I recently met Tony Jackson and have been following his #whatshapedme experiment with interest. I really like the idea that we can create opportunities to share personal stories using SoMe- much in the same way as we would if we all worked in the same office.
On reflection- here are a number of things that have shaped me:
1) Growing up on a street with no other children
I spent the first five years of my life living with my parents on a street in Sheffield (my dad worked at the university there for a time). It was years later I was told that, by some strange quirk of fate, no other children lived on our road whilst we were there. These are a life-defining few years in any child's life- developing language, the ability to walk, not to mention social skills - and my parents in their infinite wisdom had decided to leave me with no one my own age to share it all with, outside of playgroup!
But looking back I can see that it paid off. Instead of locking myself away, I quickly learned that if I made the effort to toddle into neighbour's houses and introduce myself, I would be rewarded with scintillating conversation, juice, and (very often) chocolate biscuits.
Inadvertently, my parents had set me on a course to become the sort of person who still relishes the opportunity to walk into a room full of strangers. I strongly suspect that the value of rapport building, curious questioning and bonding over biscuits will never truly be known!
Confession: I'm not really into football. It's not that I don't appreciate the skills involved, or the atmosphere of being at a live game...it's just that I can live without it in my life. I discovered my football apathy at an early age, and whilst all my friends spent their evenings and weekends watching/playing the game, I threw my energy into something else.
From tinkering around with my dad's first home computer (a BBC)- through to setting up my first home network, I've been fascinated with technology for as long as I can remember. I wanted to know more than just how to type a letter- I needed to know how it all worked, what happened if I unscrewed this panel, unplugged this cable, and so on.
Although this has turned out to be both a blessing (I love that people still ask me for advice when buying/using new tech) and a curse (my in-laws have a good 30mins of 'technical support' time whenever they visit), my obsession with tech has, time and again, taught me a huge life lesson:
If in doubt, have a go. See what happens.

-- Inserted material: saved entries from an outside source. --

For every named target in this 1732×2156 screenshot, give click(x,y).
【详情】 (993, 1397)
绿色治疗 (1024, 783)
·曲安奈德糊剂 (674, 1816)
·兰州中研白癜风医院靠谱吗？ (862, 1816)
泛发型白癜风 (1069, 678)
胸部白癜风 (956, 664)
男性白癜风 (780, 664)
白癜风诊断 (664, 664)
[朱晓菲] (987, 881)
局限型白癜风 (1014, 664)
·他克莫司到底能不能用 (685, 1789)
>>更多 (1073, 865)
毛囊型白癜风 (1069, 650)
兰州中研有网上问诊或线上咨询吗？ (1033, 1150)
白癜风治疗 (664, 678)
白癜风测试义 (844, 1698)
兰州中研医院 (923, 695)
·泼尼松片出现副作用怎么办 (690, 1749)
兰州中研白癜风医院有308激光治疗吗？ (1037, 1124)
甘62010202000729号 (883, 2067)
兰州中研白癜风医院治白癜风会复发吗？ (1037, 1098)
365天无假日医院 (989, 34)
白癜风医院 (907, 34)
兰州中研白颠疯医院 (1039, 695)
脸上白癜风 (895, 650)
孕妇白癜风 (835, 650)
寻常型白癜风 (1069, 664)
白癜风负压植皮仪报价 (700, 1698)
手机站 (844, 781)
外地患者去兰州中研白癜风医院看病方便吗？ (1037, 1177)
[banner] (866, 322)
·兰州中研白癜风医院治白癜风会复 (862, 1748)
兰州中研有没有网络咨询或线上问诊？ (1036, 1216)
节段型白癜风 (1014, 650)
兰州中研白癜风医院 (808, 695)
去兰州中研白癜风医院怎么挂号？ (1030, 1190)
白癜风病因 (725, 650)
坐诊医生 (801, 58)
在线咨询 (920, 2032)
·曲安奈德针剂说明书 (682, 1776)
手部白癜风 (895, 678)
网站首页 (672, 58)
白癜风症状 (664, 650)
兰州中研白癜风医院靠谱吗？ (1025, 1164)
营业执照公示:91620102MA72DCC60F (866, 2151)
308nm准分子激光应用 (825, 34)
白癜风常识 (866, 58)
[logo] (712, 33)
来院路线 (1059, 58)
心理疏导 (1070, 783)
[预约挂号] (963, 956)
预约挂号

Unfortunately, life has no 'undo' key. But we do have the opportunity to save our work as we go along - stopping, learning, amending, reflecting and consolidating what we've accomplished.
These are perhaps the most obvious influences on my life so far (and I suspect, will prove to be some of the most popular in Tony's experiment). And whilst I imagine that most reading this blog will have been affected by death in some shape or form, for me it is an experience intrinsically linked with disappointment. Disappointment that things didn't work out as you'd hoped they would. Disappointment that you didn't have that important conversation before it was too late.
And yet the funny thing about being affected by death is that it's often very life-affirming. An odd quirk of human nature that we need an experience as extreme as that to remind us about the important things in our lives.
On that note, I thought I'd sign off with some typically wise words from the wonderful Maya Angelou:
You are the sum total of everything you've ever seen, heard, eaten, smelled, been told, forgot- it's all there. Everything influences each of us, and because of that I try to make sure that my experiences are positive.